--- Material shown ---

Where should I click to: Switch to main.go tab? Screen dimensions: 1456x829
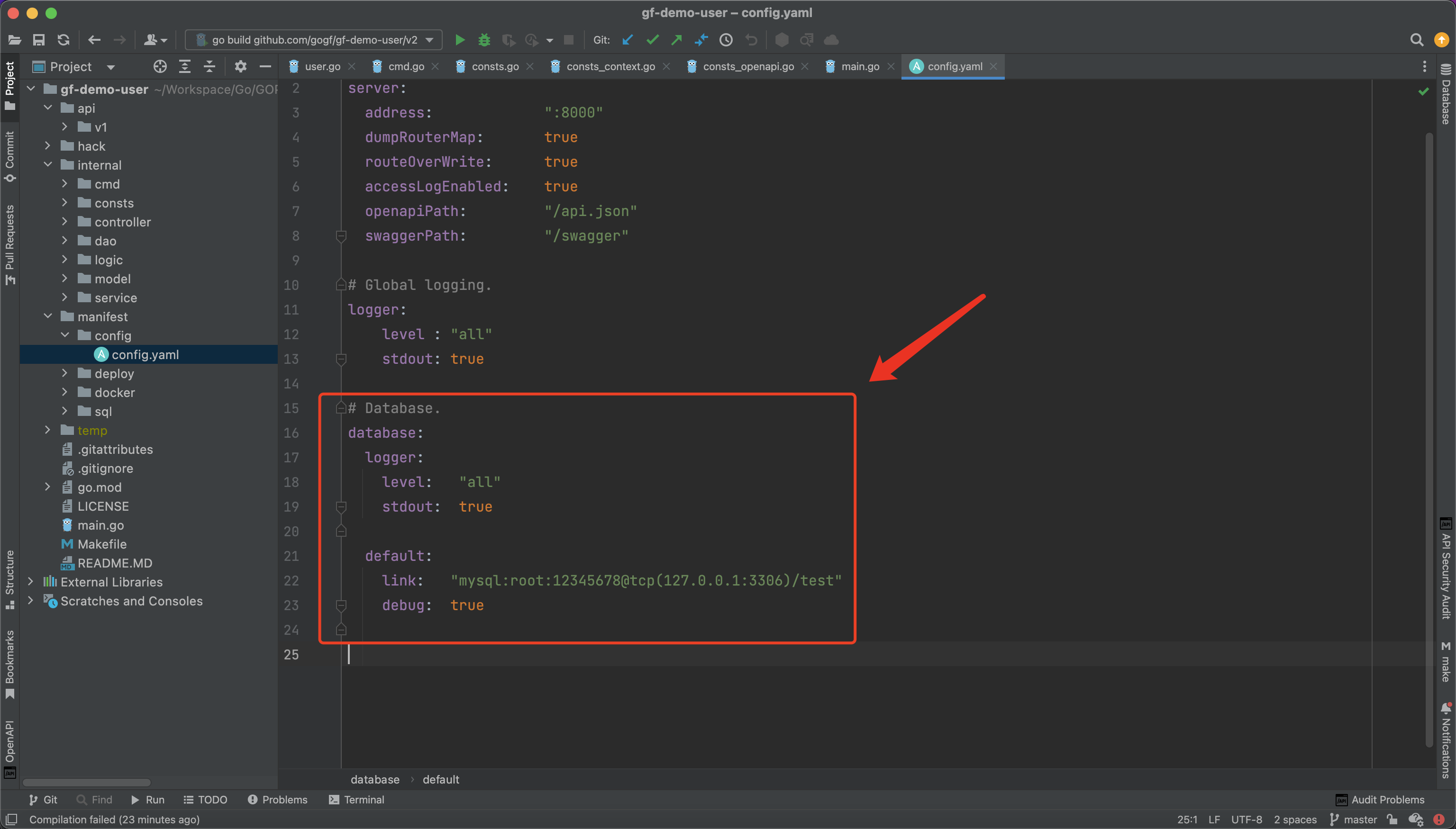coord(860,67)
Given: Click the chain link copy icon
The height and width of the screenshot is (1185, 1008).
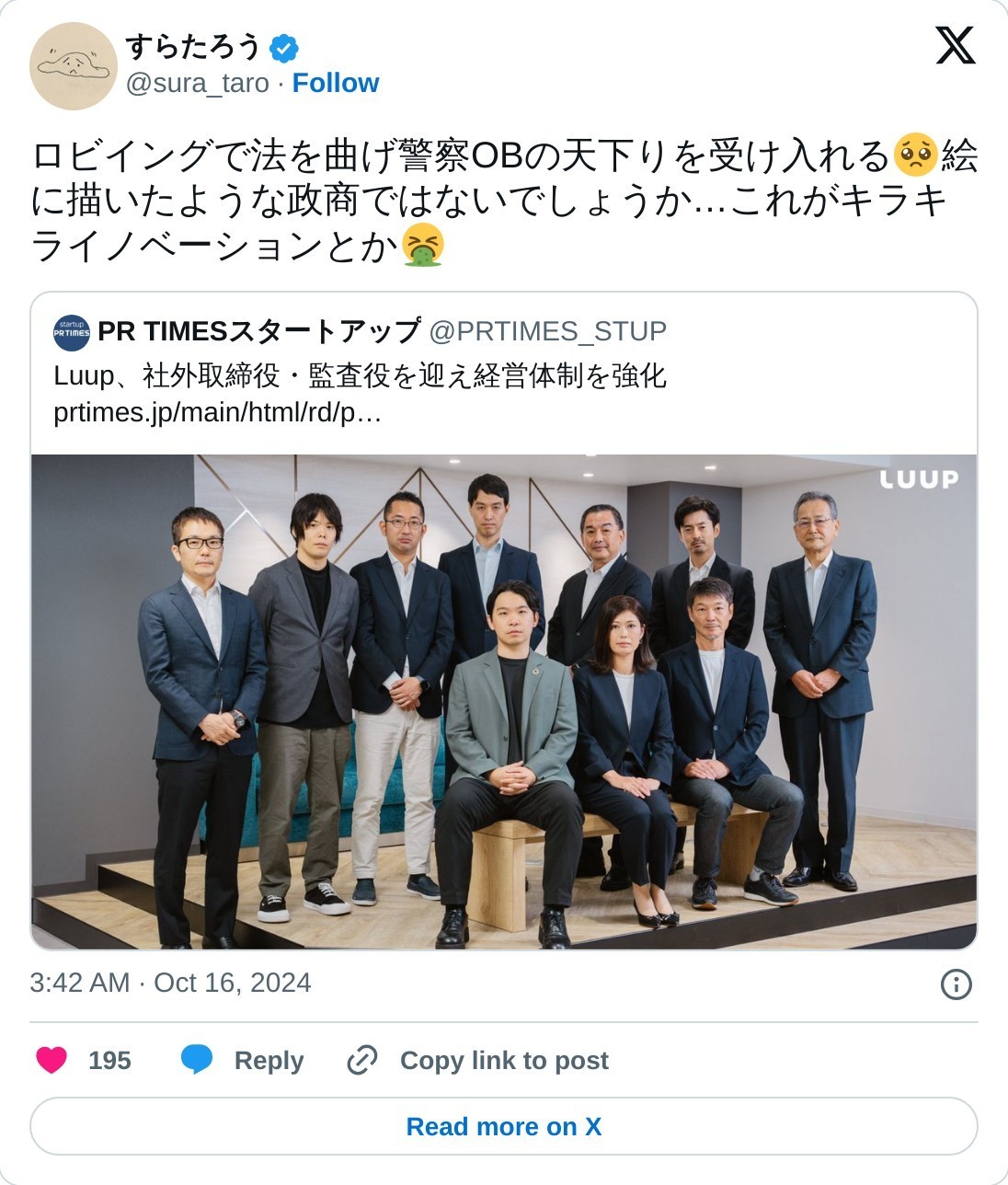Looking at the screenshot, I should pyautogui.click(x=362, y=1060).
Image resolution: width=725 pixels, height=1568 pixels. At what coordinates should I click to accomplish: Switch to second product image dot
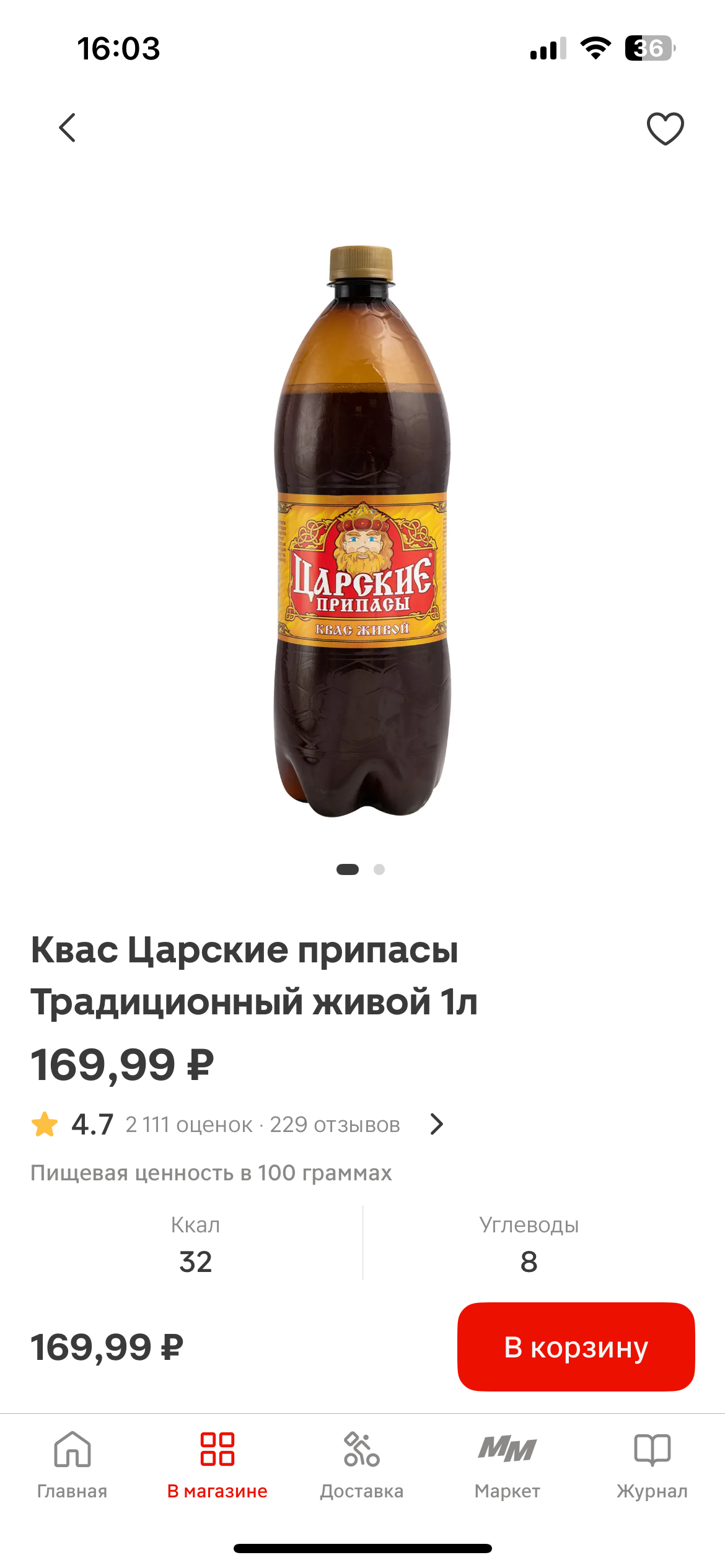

---

▶ _Exercise task_: Gather every line of the records above that contains the string "Switch", treating uppercase and lowercase as different.

▶ _Right answer_:
Where should I click to: Switch to main.go tab? Screen dimensions: 1456x829
Image resolution: width=725 pixels, height=1568 pixels. At what coordinates should I click to accomplish: Switch to second product image dot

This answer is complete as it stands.